What the exercise asks: Select and copy each line in the records below that contains the string "mode". Case counts.

Extracted entries:
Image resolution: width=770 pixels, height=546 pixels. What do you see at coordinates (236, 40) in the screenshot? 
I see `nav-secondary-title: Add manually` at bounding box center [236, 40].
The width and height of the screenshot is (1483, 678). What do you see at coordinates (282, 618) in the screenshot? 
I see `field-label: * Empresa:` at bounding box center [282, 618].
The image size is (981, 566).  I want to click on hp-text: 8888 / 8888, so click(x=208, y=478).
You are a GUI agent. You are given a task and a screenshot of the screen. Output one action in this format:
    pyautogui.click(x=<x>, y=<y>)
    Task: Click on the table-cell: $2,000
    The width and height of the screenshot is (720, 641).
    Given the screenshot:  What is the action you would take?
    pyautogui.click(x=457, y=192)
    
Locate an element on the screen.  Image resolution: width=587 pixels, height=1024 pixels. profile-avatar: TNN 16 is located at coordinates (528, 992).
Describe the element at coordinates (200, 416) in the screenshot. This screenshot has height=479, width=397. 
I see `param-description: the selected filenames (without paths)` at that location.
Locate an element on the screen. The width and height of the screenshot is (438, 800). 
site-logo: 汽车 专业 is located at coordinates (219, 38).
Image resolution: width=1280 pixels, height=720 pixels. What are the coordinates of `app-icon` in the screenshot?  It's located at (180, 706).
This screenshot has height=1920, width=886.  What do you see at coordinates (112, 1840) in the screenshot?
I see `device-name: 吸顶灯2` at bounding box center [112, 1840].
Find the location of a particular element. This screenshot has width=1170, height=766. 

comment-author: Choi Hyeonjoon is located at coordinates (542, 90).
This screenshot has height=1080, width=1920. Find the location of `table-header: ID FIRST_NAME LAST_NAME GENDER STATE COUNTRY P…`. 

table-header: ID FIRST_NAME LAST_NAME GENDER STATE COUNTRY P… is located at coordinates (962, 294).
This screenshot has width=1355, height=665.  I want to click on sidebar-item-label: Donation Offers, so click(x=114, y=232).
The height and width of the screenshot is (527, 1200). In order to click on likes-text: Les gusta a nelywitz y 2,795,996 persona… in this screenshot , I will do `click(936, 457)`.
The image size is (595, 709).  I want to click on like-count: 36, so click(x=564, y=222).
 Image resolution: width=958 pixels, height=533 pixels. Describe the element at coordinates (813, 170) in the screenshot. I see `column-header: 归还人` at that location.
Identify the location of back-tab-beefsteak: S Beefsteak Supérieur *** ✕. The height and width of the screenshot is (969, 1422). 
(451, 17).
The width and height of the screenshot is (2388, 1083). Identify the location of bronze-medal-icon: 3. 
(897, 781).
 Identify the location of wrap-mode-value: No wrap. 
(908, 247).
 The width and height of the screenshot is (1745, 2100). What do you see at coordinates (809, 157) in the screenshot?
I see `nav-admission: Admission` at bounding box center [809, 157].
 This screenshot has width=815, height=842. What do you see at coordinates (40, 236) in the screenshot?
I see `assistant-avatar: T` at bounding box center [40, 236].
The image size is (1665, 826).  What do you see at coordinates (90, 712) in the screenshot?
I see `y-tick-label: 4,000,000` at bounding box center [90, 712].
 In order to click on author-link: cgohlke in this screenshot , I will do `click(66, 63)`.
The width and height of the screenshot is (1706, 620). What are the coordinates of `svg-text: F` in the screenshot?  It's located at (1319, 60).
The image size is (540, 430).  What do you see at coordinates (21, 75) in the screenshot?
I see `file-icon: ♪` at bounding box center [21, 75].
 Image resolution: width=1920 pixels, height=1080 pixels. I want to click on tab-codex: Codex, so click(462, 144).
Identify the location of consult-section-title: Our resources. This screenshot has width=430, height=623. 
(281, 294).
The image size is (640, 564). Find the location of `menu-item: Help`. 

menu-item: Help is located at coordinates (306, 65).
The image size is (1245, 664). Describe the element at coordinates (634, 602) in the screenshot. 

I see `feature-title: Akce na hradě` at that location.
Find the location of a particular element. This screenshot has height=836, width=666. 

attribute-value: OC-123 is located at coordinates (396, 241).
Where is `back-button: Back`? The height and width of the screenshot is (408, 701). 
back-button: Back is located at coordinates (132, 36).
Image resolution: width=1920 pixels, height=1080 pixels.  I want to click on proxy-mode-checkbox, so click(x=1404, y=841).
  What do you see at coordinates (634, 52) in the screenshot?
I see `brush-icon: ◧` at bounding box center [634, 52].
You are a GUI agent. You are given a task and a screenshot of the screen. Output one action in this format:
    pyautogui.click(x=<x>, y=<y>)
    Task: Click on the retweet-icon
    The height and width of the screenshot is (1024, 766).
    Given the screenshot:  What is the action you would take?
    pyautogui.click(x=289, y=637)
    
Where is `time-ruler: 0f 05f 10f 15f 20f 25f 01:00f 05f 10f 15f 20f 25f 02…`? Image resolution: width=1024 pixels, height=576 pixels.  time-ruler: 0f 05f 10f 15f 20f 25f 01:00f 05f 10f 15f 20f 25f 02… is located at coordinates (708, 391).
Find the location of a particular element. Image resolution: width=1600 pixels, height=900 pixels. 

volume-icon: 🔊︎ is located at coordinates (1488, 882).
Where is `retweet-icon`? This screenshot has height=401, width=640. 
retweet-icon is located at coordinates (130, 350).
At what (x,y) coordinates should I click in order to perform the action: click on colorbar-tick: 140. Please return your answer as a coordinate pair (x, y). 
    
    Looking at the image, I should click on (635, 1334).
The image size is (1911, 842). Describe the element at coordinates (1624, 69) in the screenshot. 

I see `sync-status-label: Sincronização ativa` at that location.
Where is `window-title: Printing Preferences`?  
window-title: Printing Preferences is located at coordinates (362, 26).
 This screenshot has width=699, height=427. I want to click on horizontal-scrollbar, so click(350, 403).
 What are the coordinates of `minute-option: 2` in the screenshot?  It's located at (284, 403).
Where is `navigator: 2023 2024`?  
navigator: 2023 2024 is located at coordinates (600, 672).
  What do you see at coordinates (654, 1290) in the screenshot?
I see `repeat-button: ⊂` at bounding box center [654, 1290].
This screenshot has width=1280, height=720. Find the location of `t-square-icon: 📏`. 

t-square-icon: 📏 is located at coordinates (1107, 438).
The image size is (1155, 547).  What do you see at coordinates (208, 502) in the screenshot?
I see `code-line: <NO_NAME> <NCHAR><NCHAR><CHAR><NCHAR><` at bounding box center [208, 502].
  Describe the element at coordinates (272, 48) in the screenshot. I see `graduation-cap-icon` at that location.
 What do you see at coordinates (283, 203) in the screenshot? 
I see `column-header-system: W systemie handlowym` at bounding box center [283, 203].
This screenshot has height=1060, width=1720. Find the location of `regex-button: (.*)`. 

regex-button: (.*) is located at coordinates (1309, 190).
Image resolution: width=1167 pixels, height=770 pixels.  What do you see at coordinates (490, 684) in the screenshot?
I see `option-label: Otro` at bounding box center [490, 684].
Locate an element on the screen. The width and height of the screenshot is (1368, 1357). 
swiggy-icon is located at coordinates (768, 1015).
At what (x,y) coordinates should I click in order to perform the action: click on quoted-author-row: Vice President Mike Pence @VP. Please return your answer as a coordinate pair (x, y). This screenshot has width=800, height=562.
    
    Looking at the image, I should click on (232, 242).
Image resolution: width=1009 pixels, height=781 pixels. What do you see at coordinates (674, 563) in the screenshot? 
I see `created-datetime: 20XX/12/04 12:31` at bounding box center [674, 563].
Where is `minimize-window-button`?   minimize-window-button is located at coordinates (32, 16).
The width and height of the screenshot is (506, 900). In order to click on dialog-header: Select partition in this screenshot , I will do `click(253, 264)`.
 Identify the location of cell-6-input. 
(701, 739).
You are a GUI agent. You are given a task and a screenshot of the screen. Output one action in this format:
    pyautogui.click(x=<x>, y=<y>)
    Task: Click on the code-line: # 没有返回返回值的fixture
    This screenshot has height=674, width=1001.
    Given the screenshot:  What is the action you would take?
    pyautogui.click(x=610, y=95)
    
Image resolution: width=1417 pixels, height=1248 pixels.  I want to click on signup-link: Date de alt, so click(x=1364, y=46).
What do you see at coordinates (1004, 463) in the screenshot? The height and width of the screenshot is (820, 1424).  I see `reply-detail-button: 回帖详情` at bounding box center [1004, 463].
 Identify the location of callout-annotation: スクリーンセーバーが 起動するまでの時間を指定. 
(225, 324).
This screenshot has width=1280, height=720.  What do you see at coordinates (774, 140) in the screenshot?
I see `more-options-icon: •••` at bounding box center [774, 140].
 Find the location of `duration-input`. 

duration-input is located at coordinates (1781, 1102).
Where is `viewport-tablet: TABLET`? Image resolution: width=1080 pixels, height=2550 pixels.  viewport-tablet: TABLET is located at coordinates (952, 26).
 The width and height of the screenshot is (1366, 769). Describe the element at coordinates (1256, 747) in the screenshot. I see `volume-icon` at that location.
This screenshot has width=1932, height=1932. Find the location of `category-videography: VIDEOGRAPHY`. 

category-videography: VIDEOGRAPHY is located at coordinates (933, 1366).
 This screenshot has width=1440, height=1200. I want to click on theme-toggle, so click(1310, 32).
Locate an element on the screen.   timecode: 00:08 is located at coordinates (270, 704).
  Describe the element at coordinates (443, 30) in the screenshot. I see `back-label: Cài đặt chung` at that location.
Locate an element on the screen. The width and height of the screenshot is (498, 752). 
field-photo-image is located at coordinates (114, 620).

Task result:
 Identify the location of wrap-mode-value: No wrap. 
Image resolution: width=1920 pixels, height=1080 pixels.  I want to click on proxy-mode-checkbox, so click(x=1404, y=841).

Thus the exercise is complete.